Green Bonds are debt instruments issued by entities for financing projects that have a positive effect on the climate or the environment. Some green bonds carry tax benefits or exemptions with them. However, the current issue by IMC doesn’t have any tax benefit to the NCD holders with respect to interest income or capital gains.
About the Issue
|Issuer||Indore Municipal Corporation (“IMC”)|
|Type of Instrument||Listed, secured, redeemable, non-convertible|
|Issue Size||Rs. 122 crs + Rs. 122 crs (Green shoe option)|
|Face Value||₹1,000 per NCD comprising of|
1 STRPP A of Face value of ₹ 250,
1 STRPP B of Face value of ₹ 250,
1 STRPP C of Face value of ₹ 250 and
1 STRPP D of Face Value of ₹ 250
|Security Name||8.25% IMC STRPP A 2026|
8.25% IMC STRPP B 2028
8.25% IMC STRPP C 2030
8.25% IMC STRPP D 2032
|Maturity/Redemption||STRPP A – 3 years|
STRPP B – 5 years
STRPP C – 7 years
STRPP D – 9 years
|Coupon||8.25% p.a. payable half yearly|
|Yield||8.41% across all STRPPS|
|Application size||Minimum 10 NCDs and in multiples of 1 NCD thereafter|
|Security Cover||Minimum 125% security cover on the principal outstanding plus interest thereon|
|Charge||a) first pari passu charge over the present and future receivables pertaining to own revenues (i.e., tax revenues, fees and user charges, rental income, sale and hire charges excluding betterment tax and building permission fee) along with bondholders of 9.25% IMC Series I-June 2028 Bonds.|
b) first pari passu charge over the Escrow Account maintained with Kotak Mahindra Bank.

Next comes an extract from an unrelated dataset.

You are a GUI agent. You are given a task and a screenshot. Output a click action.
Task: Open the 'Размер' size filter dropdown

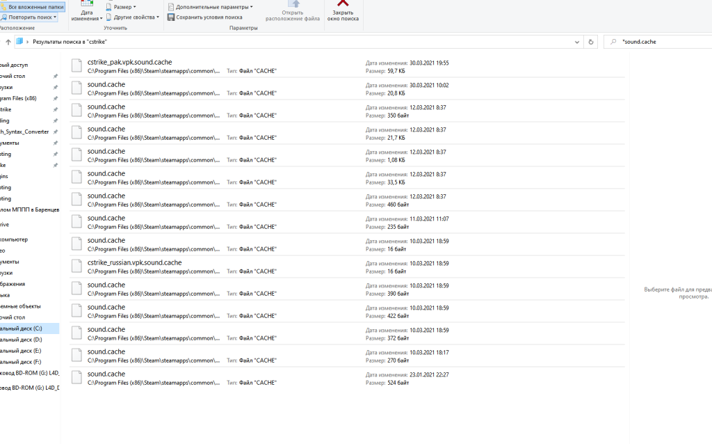(124, 7)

c) Exclusive charge over the Interest Payment Account (including the DSRA Amount) and Sinking Fund Account.
d) Exclusive charge over the investments made in terms of ‘Structured Payment Mechanism’ and the investments made by utilizing the AMRUT Incentive
|Credit Rating||CARE AA/Stable and IND AA+/Stable|
|Issue Open Date||10-Feb-2023|
|Issue Close Date||14-Feb-2023|
STRPP means “separately transferable and redeemable principal parts”. This structure enables to the division of a single security in multiple parts which can then be traded separately. In the current issue, once the bonds are listed, even though you purchased all four STRPPs – A, B, C and D collectively, you can later trade/transfer them separately.
About the project
IMC has been selected by the Ministry of New and Renewable Energy (MNRE) for setting up a solar photo voltaic power project with an allocated capacity of up to 100 MW with viability gap funding support. The Issuer proposes to install a 60 MW Ground Mounted Captive Solar PV Power Plant on identified land with a total area of 210.84 acres (an area of 165.2 acres and 45.64 acres, respectively, at Village Samraj and Ashukhedi, respectively). The said identified land has been allotted to IMC on a lease basis by the Collector, Khargone, for the purpose of setting up the Project on an annual land rent of Rs. 0.05 crores. The allotment of land shall remain valid till the duration of the operation of the said Project.
Total Project Cost:
|Particulars||(Rs in crs)|
|Land, Civil, electrical, and Mechanical works (incl GST)||299.77|
|Preliminary / Pre-operative expenses||5.23|
- The primary sources of revenue for a municipal corporation include taxes, grants and assigned revenue from the Government, other fees and charges, and income from investments.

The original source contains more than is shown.